Il résulte des considérants qui précèdent que le recours

doit être partiellement admis et la décision attaquée réformée en ce sens que

la taxe de patente est fixée à 1'000 fr. pour les périodes de taxation 1997 et

1998-2001 et à 3'900 fr. pour la période de taxation 2002.

Au vu de ce résultat, il convient de mettre à la charge

des recourantes un émolument limité à 250 fr. et de leur allouer des dépens

réduits.

Dispositif

Par ces motifs

le Tribunal administratif

arrête:

I.

Le recours est partiellement admis.

II.

La décision du Service de l'économie et du tourisme du 20

décembre 2002 est réformée en ce sens que la taxe de patente est fixée à 1'000

fr. pour les périodes de taxation 1997 et 1998-2001 et à 3'900 fr. pour la

période de taxation 2002.

III.

Un émolument de justice de 250 (deux cent cinquante)

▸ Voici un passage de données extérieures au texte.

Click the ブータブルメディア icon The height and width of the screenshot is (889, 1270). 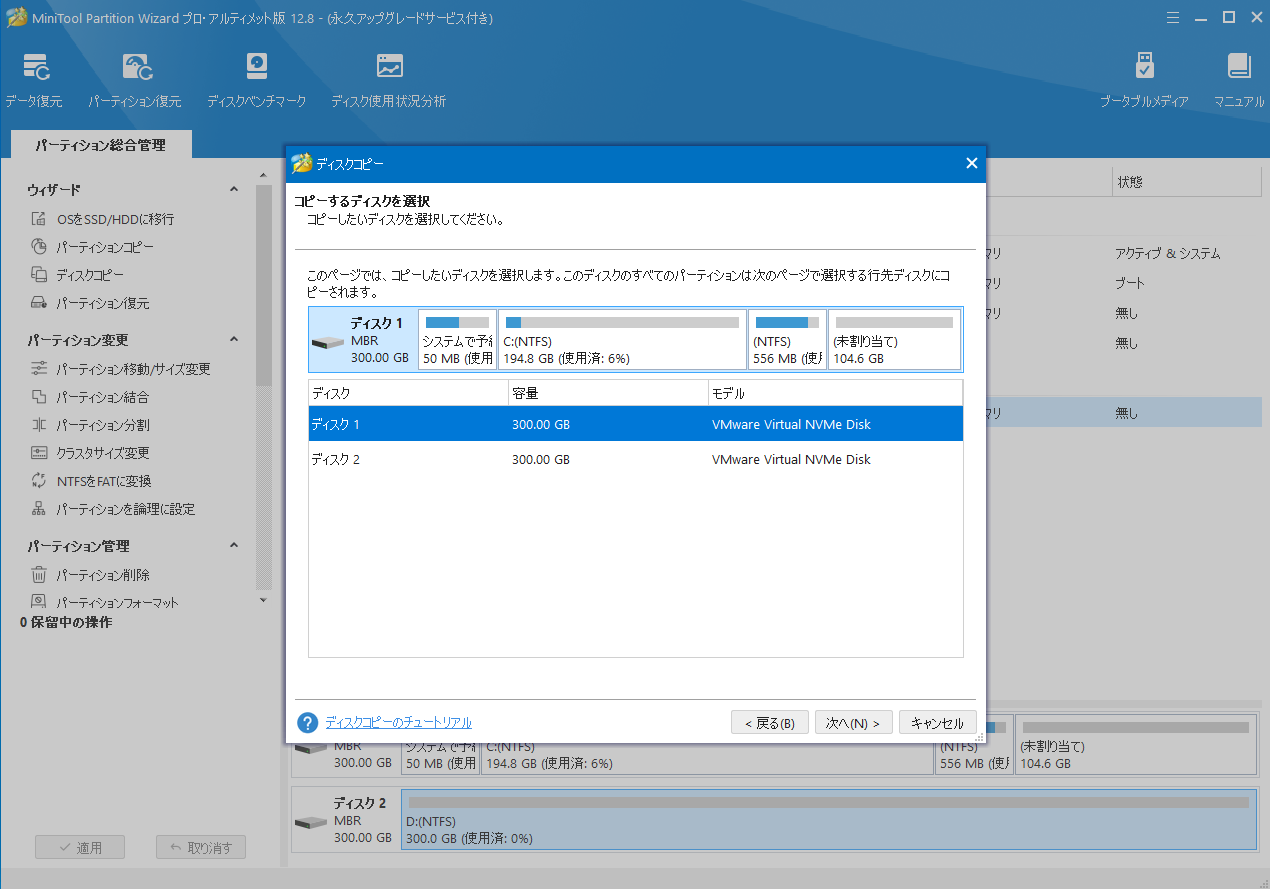click(1144, 78)
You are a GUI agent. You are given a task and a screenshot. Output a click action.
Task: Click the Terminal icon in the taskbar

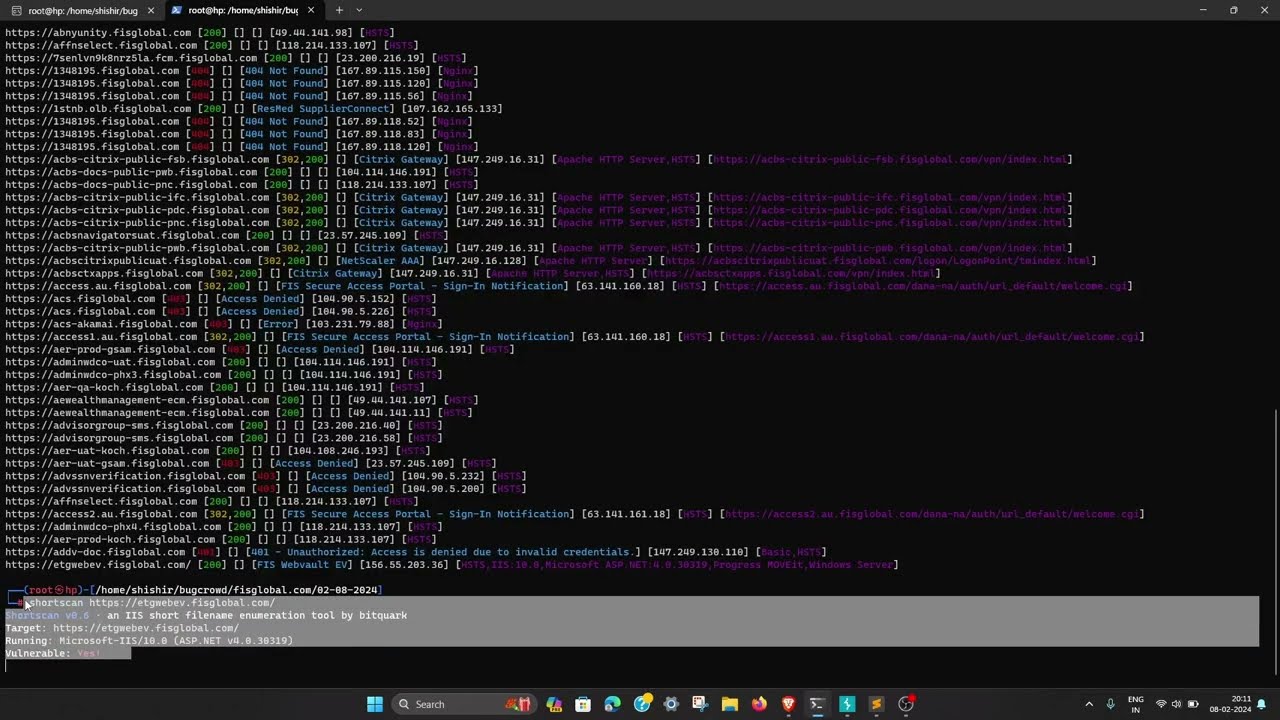tap(817, 704)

francs est mis à la charge des recourantes.

IV.

Une somme de 1'000 (mille) francs est allouée aux

recourantes à titre de dépens à la charge du Service de l'économie et du

tourisme.

gz/Lausanne, le 31 juillet 2007

Le président: Le

greffier:

Le présent arrêt est communiqué aux destinataires de

l'avis d'envoi ci-joint.

Il peut faire l'objet, dans les trente jours suivant sa

notification, d'un recours au Tribunal fédéral. Le recours en matière de droit

public s'exerce aux conditions des articles 82 ss de la loi du 17 juin 2005 sur

le Tribunal fédéral (LTF - RS 173.110), le recours constitutionnel subsidiaire

à celles des articles 113 ss LTF. Le mémoire de recours doit être rédigé dans

une langue officielle, indiquer les conclusions, les motifs et les moyens de

preuve, et être signé. Les motifs doivent exposer succinctement en quoi l’acte

attaqué viole le droit. Les pièces invoquées comme moyens de preuve doivent

être jointes au mémoire, pour autant qu’elles soient en mains de la partie; il

en va de même de la décision attaquée.